## Task item
Only the lines from the one containing "You are a GUI" through the last line of the data below belong in your answer, copied exactly and without pictures.

## Material to process
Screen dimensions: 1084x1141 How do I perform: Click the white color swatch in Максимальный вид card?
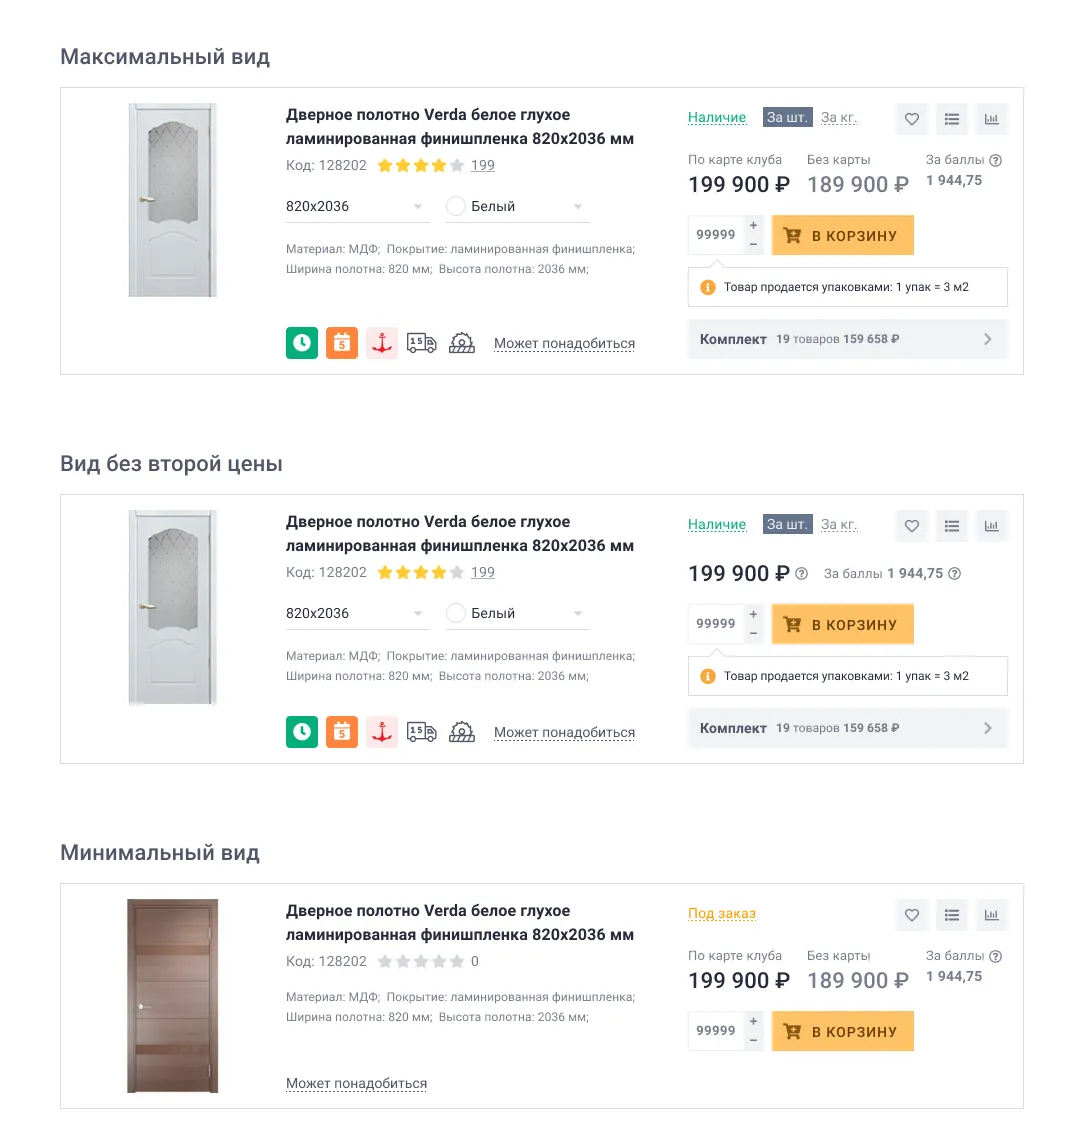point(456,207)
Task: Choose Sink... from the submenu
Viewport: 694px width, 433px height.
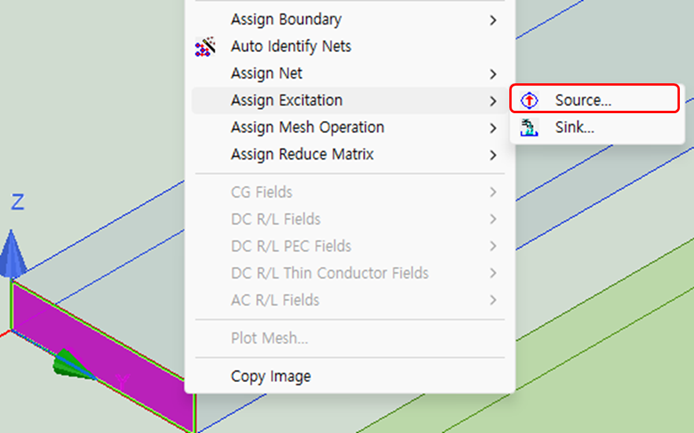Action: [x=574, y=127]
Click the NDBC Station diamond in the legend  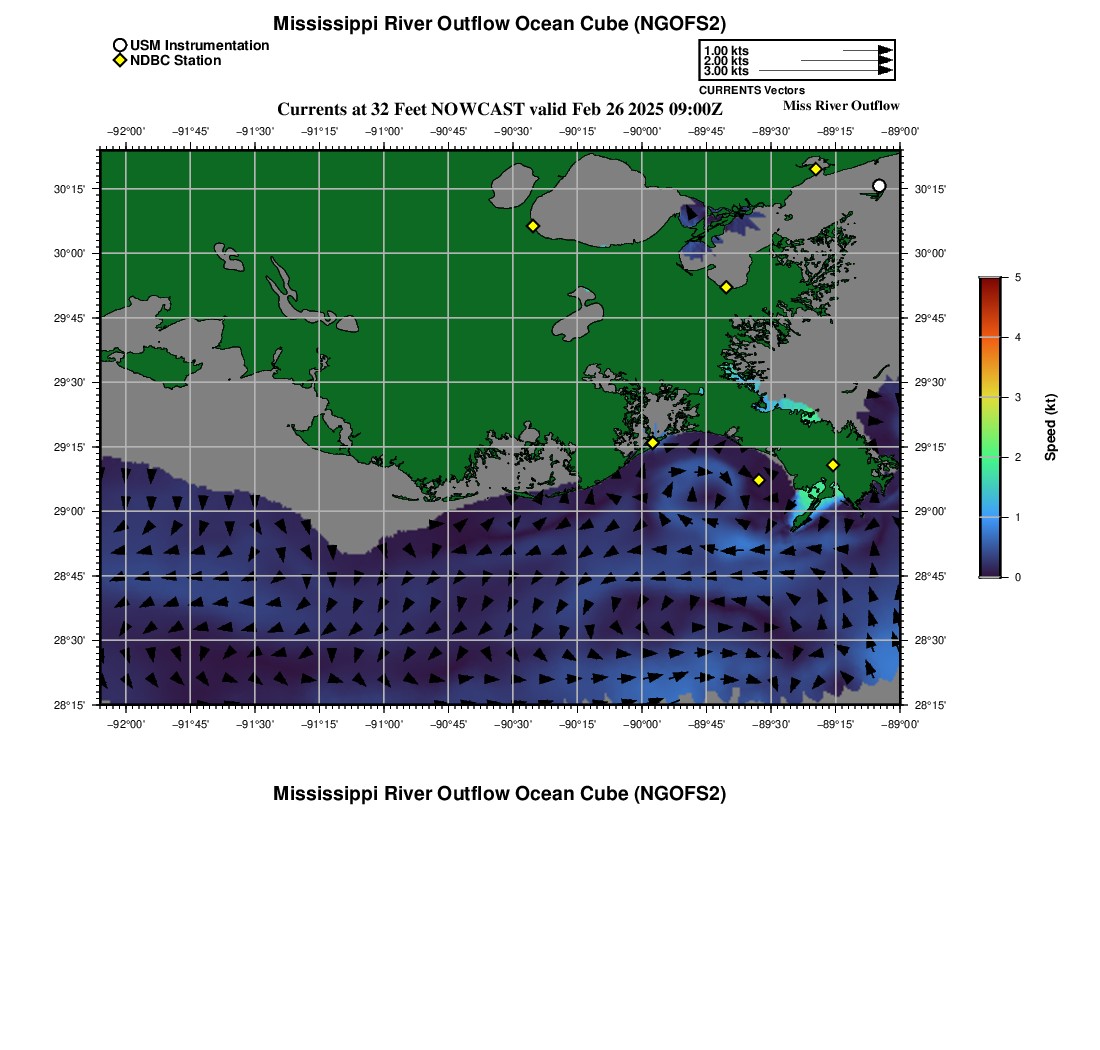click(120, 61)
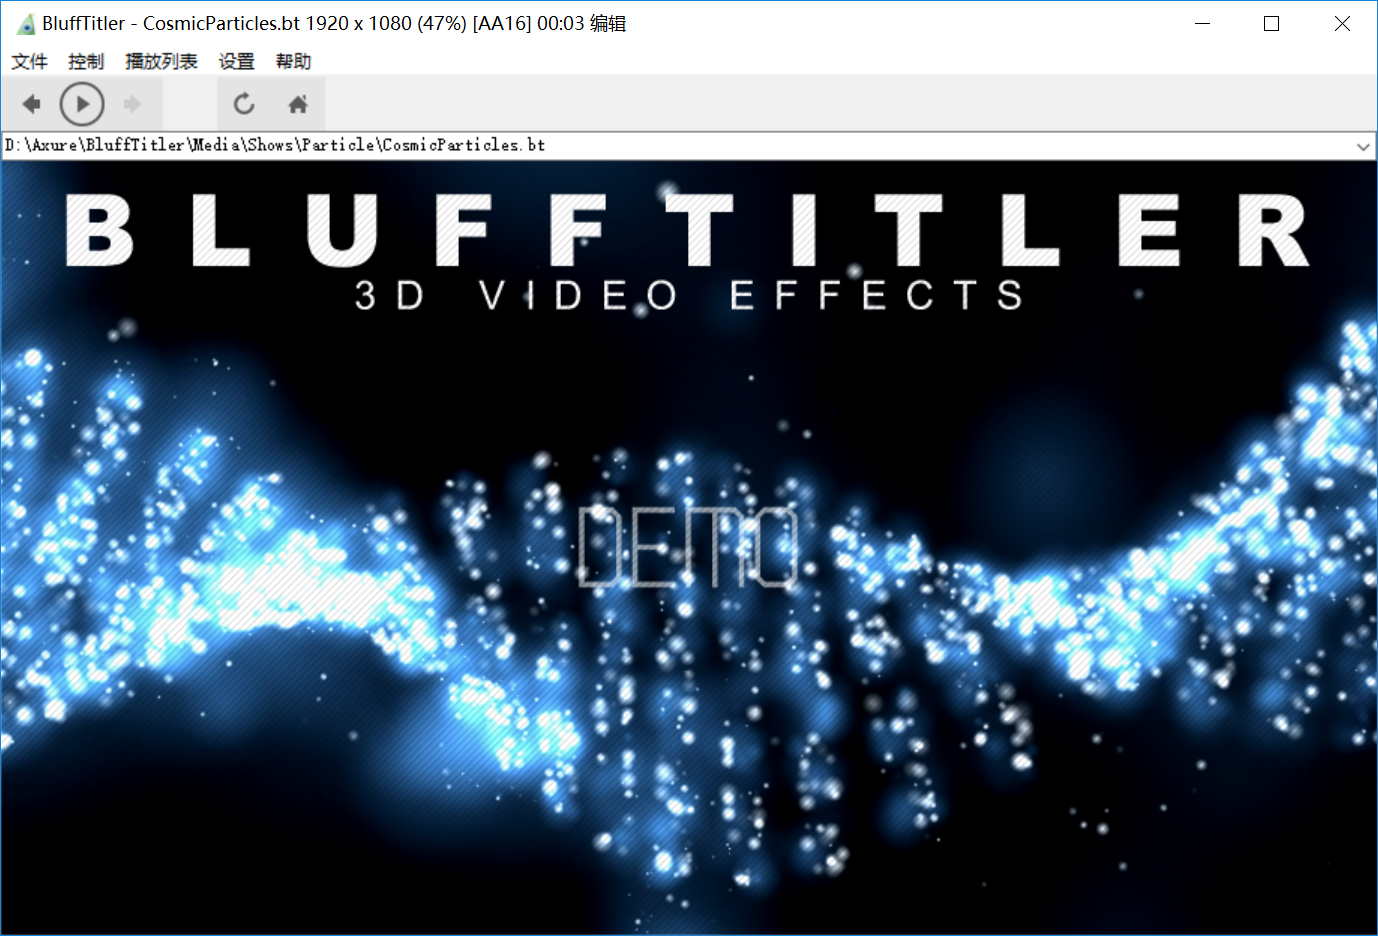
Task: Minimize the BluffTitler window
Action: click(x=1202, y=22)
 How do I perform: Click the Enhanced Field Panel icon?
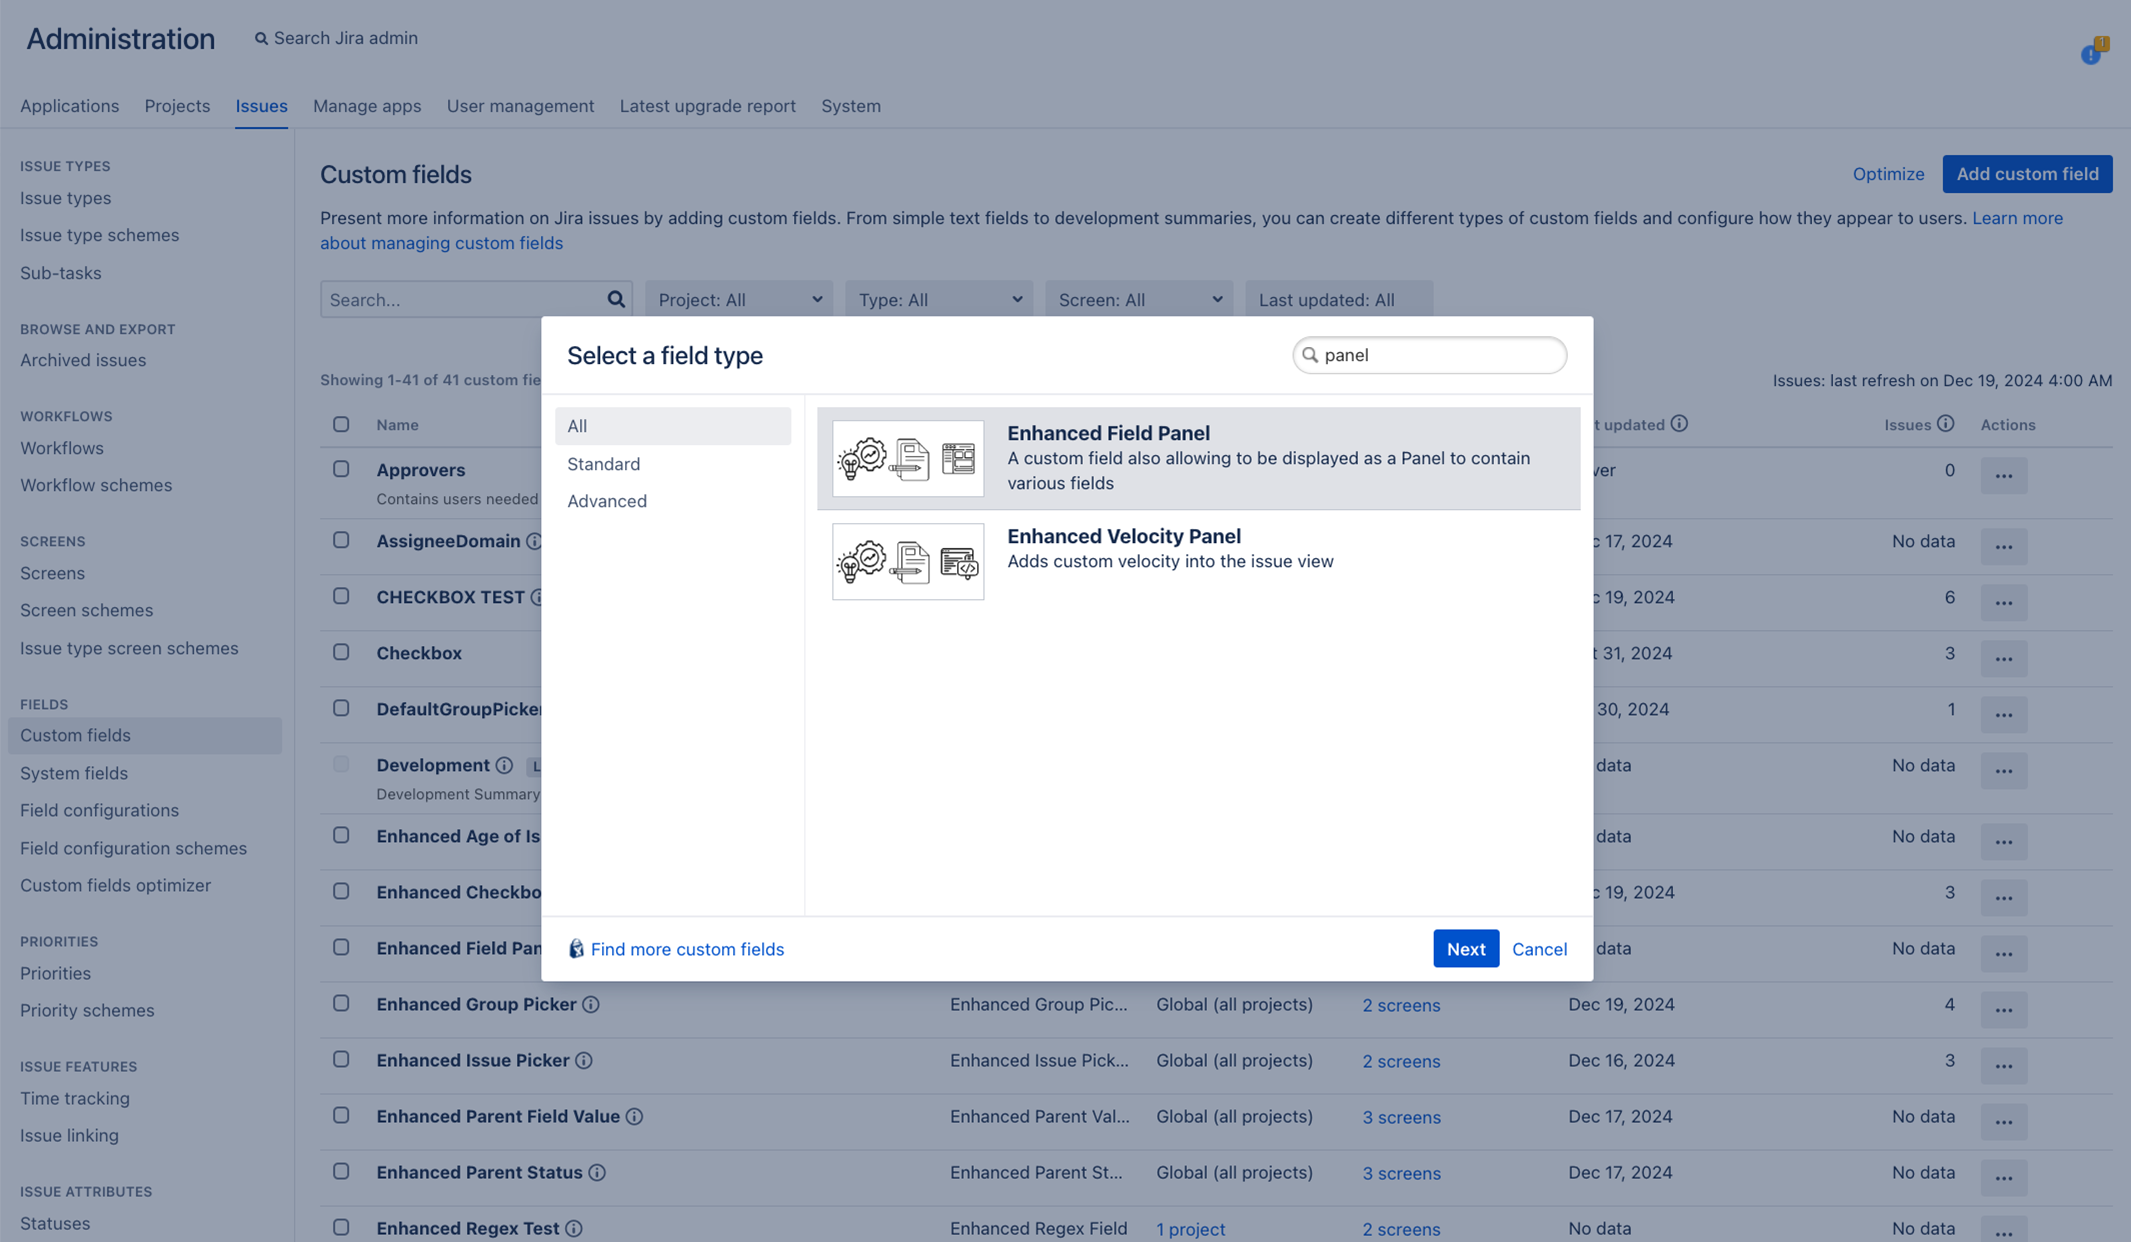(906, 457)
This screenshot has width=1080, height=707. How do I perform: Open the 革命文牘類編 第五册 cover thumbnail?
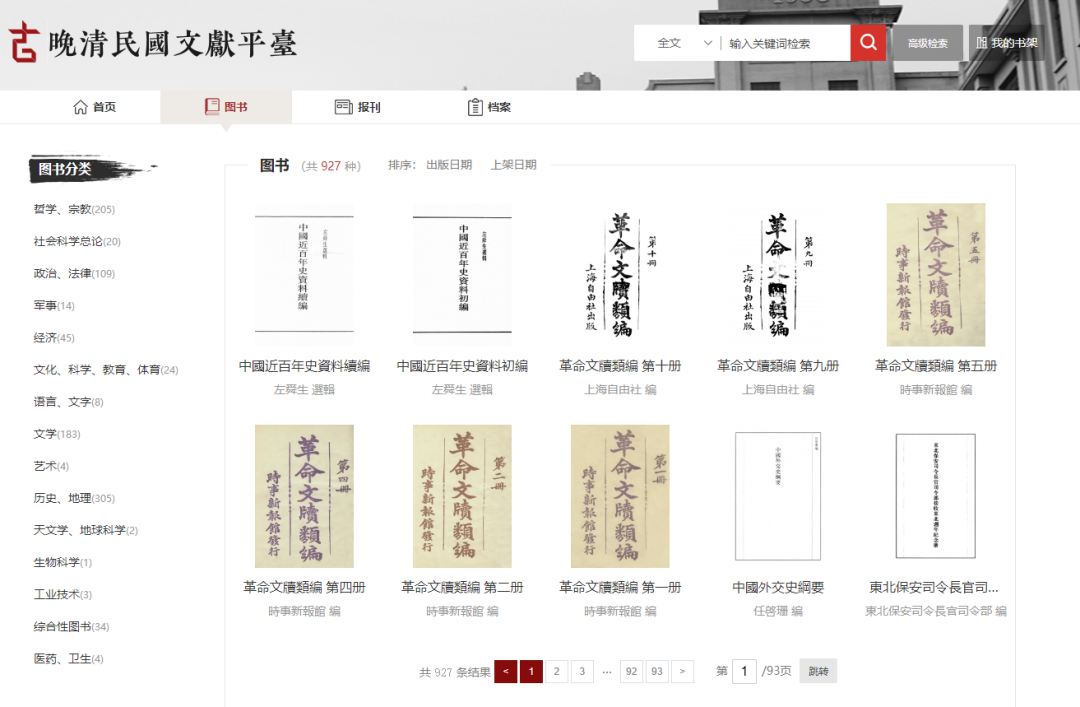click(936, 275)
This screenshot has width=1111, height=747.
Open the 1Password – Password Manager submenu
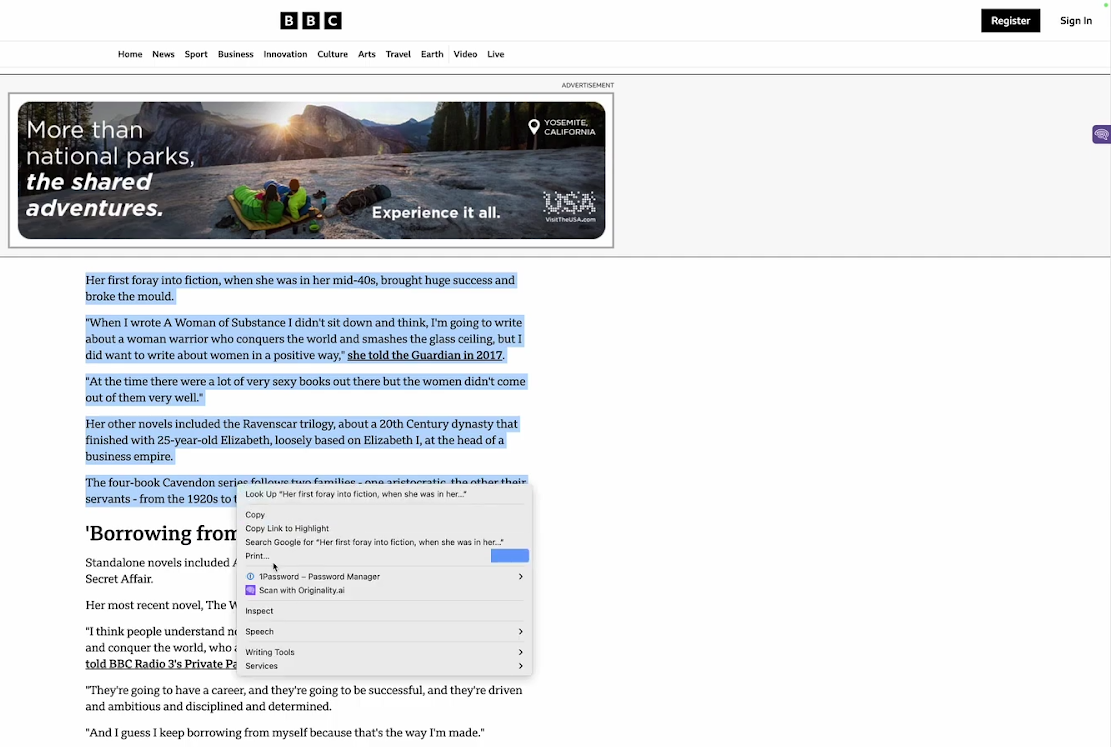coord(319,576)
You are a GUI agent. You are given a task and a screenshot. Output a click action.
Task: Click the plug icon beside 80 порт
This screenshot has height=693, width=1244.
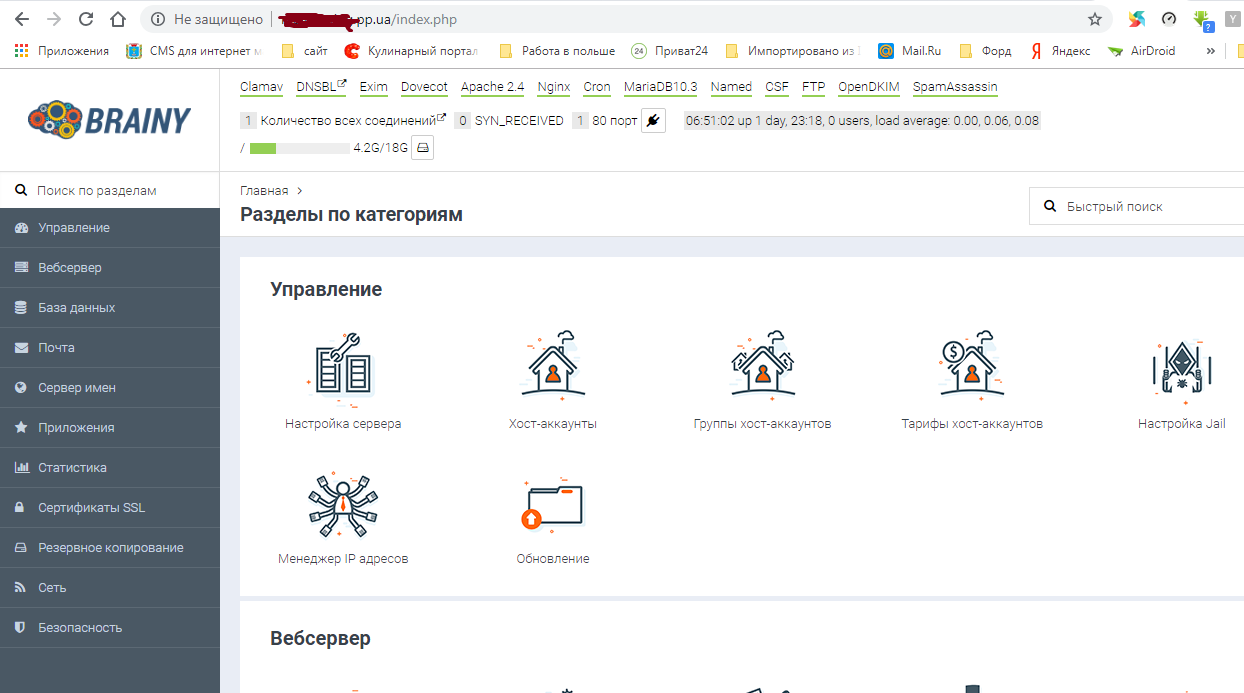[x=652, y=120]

## Response for this exercise
You are a GUI agent. You are given a task and a screenshot. Output a click action.
Task: Click the plug icon beside 80 порт
This screenshot has height=693, width=1244.
[x=652, y=120]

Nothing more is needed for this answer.